### Exercise goal
Please set down every entry below exactly as given.

### Data for analysis
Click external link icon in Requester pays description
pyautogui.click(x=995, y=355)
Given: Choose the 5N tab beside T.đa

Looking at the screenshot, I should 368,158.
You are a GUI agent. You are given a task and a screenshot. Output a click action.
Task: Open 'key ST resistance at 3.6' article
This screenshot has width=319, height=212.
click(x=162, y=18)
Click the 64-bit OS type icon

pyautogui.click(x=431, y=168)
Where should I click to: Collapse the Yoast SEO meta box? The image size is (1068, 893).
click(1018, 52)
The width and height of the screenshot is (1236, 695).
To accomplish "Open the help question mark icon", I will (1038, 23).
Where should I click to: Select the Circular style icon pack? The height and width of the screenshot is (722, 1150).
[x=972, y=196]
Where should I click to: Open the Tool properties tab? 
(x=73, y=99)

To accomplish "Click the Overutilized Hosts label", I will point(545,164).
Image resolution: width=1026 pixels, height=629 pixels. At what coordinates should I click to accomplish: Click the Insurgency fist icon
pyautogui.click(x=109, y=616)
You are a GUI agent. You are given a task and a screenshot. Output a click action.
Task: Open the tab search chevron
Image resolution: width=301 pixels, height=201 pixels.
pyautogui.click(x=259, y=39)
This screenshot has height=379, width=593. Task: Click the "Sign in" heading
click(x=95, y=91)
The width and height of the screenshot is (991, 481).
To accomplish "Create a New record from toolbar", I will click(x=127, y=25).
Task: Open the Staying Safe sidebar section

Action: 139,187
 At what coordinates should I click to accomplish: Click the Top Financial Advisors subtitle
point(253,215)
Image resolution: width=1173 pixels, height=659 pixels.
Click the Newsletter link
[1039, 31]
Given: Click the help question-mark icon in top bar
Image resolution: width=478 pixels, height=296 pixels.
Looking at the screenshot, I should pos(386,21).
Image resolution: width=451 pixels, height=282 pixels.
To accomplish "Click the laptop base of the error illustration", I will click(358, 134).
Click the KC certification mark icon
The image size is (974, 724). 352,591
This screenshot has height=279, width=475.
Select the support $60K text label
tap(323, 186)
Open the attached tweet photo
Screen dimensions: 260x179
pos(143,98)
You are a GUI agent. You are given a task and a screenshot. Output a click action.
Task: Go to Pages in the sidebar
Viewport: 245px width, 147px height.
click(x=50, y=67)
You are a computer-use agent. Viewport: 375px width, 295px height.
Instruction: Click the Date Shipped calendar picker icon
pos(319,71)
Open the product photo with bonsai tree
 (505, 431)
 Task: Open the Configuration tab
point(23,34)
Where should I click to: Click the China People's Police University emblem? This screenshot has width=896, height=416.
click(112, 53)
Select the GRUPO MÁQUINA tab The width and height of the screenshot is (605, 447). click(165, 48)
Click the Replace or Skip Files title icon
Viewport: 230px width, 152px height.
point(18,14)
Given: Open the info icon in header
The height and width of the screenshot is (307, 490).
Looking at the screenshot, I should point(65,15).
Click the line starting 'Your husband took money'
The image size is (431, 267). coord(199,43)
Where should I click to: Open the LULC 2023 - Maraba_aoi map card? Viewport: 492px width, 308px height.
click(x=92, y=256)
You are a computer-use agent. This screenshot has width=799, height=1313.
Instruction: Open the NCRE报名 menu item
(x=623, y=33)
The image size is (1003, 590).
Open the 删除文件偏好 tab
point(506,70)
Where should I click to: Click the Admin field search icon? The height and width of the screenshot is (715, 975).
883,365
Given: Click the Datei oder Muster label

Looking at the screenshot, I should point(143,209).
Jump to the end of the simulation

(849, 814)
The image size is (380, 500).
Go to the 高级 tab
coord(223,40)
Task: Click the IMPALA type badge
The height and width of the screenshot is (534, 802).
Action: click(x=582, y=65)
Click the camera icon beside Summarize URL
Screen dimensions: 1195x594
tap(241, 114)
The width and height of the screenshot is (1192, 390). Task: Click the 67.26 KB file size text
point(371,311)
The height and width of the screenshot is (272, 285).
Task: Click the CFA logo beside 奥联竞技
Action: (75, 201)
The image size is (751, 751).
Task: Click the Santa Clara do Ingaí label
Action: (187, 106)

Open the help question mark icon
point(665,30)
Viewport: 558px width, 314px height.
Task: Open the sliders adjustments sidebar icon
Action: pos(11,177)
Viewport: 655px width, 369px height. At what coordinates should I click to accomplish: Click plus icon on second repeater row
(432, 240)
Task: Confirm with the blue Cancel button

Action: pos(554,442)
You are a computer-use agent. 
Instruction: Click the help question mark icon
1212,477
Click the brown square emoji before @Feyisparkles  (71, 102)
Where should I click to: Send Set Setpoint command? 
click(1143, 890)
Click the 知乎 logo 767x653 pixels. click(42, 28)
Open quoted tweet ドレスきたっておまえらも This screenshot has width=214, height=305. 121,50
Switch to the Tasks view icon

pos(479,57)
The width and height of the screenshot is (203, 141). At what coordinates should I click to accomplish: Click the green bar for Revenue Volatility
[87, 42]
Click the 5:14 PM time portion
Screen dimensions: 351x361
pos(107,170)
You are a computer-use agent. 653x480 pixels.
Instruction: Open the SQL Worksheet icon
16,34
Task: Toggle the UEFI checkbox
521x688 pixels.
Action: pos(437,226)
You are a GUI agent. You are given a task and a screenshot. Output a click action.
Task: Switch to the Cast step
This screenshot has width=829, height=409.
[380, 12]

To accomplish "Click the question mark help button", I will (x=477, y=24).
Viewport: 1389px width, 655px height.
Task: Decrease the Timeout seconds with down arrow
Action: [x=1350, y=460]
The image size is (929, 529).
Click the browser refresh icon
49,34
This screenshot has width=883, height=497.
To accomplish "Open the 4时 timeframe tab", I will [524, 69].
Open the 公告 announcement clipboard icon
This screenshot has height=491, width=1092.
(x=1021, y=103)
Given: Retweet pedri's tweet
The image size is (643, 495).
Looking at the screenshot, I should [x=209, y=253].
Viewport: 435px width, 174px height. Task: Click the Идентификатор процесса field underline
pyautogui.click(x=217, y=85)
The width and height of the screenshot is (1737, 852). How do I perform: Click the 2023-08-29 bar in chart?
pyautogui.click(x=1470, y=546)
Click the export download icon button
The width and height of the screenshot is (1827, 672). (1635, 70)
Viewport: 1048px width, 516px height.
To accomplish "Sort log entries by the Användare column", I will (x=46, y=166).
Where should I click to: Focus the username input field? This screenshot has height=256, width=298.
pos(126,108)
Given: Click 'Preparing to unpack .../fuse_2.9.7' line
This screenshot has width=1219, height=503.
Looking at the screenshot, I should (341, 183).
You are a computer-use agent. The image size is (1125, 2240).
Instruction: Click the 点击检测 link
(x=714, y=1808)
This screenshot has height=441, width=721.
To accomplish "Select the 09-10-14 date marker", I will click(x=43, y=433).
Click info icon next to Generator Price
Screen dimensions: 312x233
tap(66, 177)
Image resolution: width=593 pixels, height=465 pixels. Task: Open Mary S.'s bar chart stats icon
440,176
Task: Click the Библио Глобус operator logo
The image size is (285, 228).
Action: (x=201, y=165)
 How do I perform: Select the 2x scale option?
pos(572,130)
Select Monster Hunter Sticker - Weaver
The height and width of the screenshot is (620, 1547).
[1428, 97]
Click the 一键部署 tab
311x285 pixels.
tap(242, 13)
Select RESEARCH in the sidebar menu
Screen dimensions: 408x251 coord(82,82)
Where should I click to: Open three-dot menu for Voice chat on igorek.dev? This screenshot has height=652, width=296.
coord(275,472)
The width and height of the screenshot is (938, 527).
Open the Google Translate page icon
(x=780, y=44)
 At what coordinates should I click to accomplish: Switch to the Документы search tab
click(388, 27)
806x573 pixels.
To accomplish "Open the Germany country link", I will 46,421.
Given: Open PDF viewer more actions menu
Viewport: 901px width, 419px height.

### Worked solution
Click external link icon in Requester pays description
pyautogui.click(x=995, y=355)
Given: Choose the 5N tab beside T.đa

Looking at the screenshot, I should 368,158.
You are a GUI agent. You are given a task and a screenshot. Output a click action.
Task: Open 'key ST resistance at 3.6' article
This screenshot has width=319, height=212.
click(x=162, y=18)
Click the 64-bit OS type icon

pyautogui.click(x=431, y=168)
Where should I click to: Collapse the Yoast SEO meta box? The image size is (1068, 893).
click(1018, 52)
The width and height of the screenshot is (1236, 695).
To accomplish "Open the help question mark icon", I will (1038, 23).
Where should I click to: Select the Circular style icon pack? The height and width of the screenshot is (722, 1150).
[x=972, y=196]
Where should I click to: Open the Tool properties tab? 
(x=73, y=99)

To accomplish "Click the Overutilized Hosts label", I will point(545,164).
Image resolution: width=1026 pixels, height=629 pixels. At what coordinates should I click to accomplish: Click the Insurgency fist icon
pyautogui.click(x=109, y=616)
You are a GUI agent. You are given a task and a screenshot. Output a click action.
Task: Open the tab search chevron
Image resolution: width=301 pixels, height=201 pixels.
pyautogui.click(x=259, y=39)
This screenshot has height=379, width=593. Task: Click the "Sign in" heading
click(x=95, y=91)
The width and height of the screenshot is (991, 481).
To accomplish "Create a New record from toolbar", I will click(x=127, y=25).
Task: Open the Staying Safe sidebar section

Action: 139,187
 At what coordinates should I click to accomplish: Click the Top Financial Advisors subtitle
point(253,215)
Image resolution: width=1173 pixels, height=659 pixels.
Click the Newsletter link
[1039, 31]
Given: Click the help question-mark icon in top bar
Image resolution: width=478 pixels, height=296 pixels.
Looking at the screenshot, I should pos(386,21).
Image resolution: width=451 pixels, height=282 pixels.
To accomplish "Click the laptop base of the error illustration", I will click(358, 134).
Click the KC certification mark icon
The image size is (974, 724). 352,591
This screenshot has height=279, width=475.
Select the support $60K text label
tap(323, 186)
Open the attached tweet photo
Screen dimensions: 260x179
pos(143,98)
You are a GUI agent. You are given a task and a screenshot. Output a click action.
Task: Go to Pages in the sidebar
Viewport: 245px width, 147px height.
click(x=50, y=67)
You are a computer-use agent. Viewport: 375px width, 295px height.
Instruction: Click the Date Shipped calendar picker icon
pos(319,71)
Open the product photo with bonsai tree
 (505, 431)
 Task: Open the Configuration tab
point(23,34)
Where should I click to: Click the China People's Police University emblem? This screenshot has width=896, height=416.
click(112, 53)
Select the GRUPO MÁQUINA tab The width and height of the screenshot is (605, 447). click(165, 48)
Click the Replace or Skip Files title icon
Viewport: 230px width, 152px height.
point(18,14)
Given: Open the info icon in header
The height and width of the screenshot is (307, 490).
Looking at the screenshot, I should point(65,15).
Click the line starting 'Your husband took money'
The image size is (431, 267). coord(199,43)
Where should I click to: Open the LULC 2023 - Maraba_aoi map card? Viewport: 492px width, 308px height.
click(x=92, y=256)
You are a computer-use agent. This screenshot has width=799, height=1313.
Instruction: Open the NCRE报名 menu item
(x=623, y=33)
The image size is (1003, 590).
Open the 删除文件偏好 tab
point(506,70)
Where should I click to: Click the Admin field search icon? The height and width of the screenshot is (715, 975).
883,365
Given: Click the Datei oder Muster label

Looking at the screenshot, I should point(143,209).
Jump to the end of the simulation

(849, 814)
The image size is (380, 500).
Go to the 高级 tab
coord(223,40)
Task: Click the IMPALA type badge
The height and width of the screenshot is (534, 802).
Action: click(x=582, y=65)
Click the camera icon beside Summarize URL
Screen dimensions: 1195x594
tap(241, 114)
The width and height of the screenshot is (1192, 390). Task: Click the 67.26 KB file size text
point(371,311)
The height and width of the screenshot is (272, 285).
Task: Click the CFA logo beside 奥联竞技
Action: (75, 201)
The image size is (751, 751).
Task: Click the Santa Clara do Ingaí label
Action: (187, 106)

Open the help question mark icon
point(665,30)
Viewport: 558px width, 314px height.
Task: Open the sliders adjustments sidebar icon
Action: pos(11,177)
Viewport: 655px width, 369px height. At what coordinates should I click to accomplish: Click plus icon on second repeater row
(432, 240)
Task: Confirm with the blue Cancel button

Action: pos(554,442)
You are a computer-use agent. 
Instruction: Click the help question mark icon
1212,477
Click the brown square emoji before @Feyisparkles  (71, 102)
Where should I click to: Send Set Setpoint command? 
click(1143, 890)
Click the 知乎 logo 767x653 pixels. click(42, 28)
Open quoted tweet ドレスきたっておまえらも This screenshot has width=214, height=305. 121,50
Switch to the Tasks view icon

pos(479,57)
The width and height of the screenshot is (203, 141). At what coordinates should I click to accomplish: Click the green bar for Revenue Volatility
[87, 42]
Click the 5:14 PM time portion
Screen dimensions: 351x361
pos(107,170)
You are a computer-use agent. 653x480 pixels.
Instruction: Open the SQL Worksheet icon
16,34
Task: Toggle the UEFI checkbox
521x688 pixels.
Action: pos(437,226)
You are a GUI agent. You are given a task and a screenshot. Output a click action.
Task: Switch to the Cast step
This screenshot has width=829, height=409.
[380, 12]

To accomplish "Click the question mark help button", I will (x=477, y=24).
Viewport: 1389px width, 655px height.
Task: Decrease the Timeout seconds with down arrow
Action: [x=1350, y=460]
The image size is (929, 529).
Click the browser refresh icon
49,34
This screenshot has width=883, height=497.
To accomplish "Open the 4时 timeframe tab", I will [524, 69].
Open the 公告 announcement clipboard icon
This screenshot has height=491, width=1092.
(x=1021, y=103)
Given: Retweet pedri's tweet
The image size is (643, 495).
Looking at the screenshot, I should [x=209, y=253].
Viewport: 435px width, 174px height. Task: Click the Идентификатор процесса field underline
pyautogui.click(x=217, y=85)
The width and height of the screenshot is (1737, 852). How do I perform: Click the 2023-08-29 bar in chart?
pyautogui.click(x=1470, y=546)
Click the export download icon button
The width and height of the screenshot is (1827, 672). (1635, 70)
Viewport: 1048px width, 516px height.
To accomplish "Sort log entries by the Användare column", I will (x=46, y=166).
Where should I click to: Focus the username input field? This screenshot has height=256, width=298.
pos(126,108)
Given: Click 'Preparing to unpack .../fuse_2.9.7' line
This screenshot has width=1219, height=503.
Looking at the screenshot, I should (341, 183).
You are a computer-use agent. The image size is (1125, 2240).
Instruction: Click the 点击检测 link
(x=714, y=1808)
This screenshot has height=441, width=721.
To accomplish "Select the 09-10-14 date marker", I will click(x=43, y=433).
Click info icon next to Generator Price
Screen dimensions: 312x233
tap(66, 177)
Image resolution: width=593 pixels, height=465 pixels. Task: Open Mary S.'s bar chart stats icon
440,176
Task: Click the Библио Глобус operator logo
The image size is (285, 228).
Action: (x=201, y=165)
 How do I perform: Select the 2x scale option?
pos(572,130)
Select Monster Hunter Sticker - Weaver
The height and width of the screenshot is (620, 1547).
[1428, 97]
Click the 一键部署 tab
311x285 pixels.
tap(242, 13)
Select RESEARCH in the sidebar menu
Screen dimensions: 408x251 coord(82,82)
Where should I click to: Open three-dot menu for Voice chat on igorek.dev? This screenshot has height=652, width=296.
coord(275,472)
The width and height of the screenshot is (938, 527).
Open the Google Translate page icon
(x=780, y=44)
 At what coordinates should I click to accomplish: Switch to the Документы search tab
click(388, 27)
806x573 pixels.
To accomplish "Open the Germany country link", I will 46,421.
Given: Open PDF viewer more actions menu
Viewport: 901px width, 419px height.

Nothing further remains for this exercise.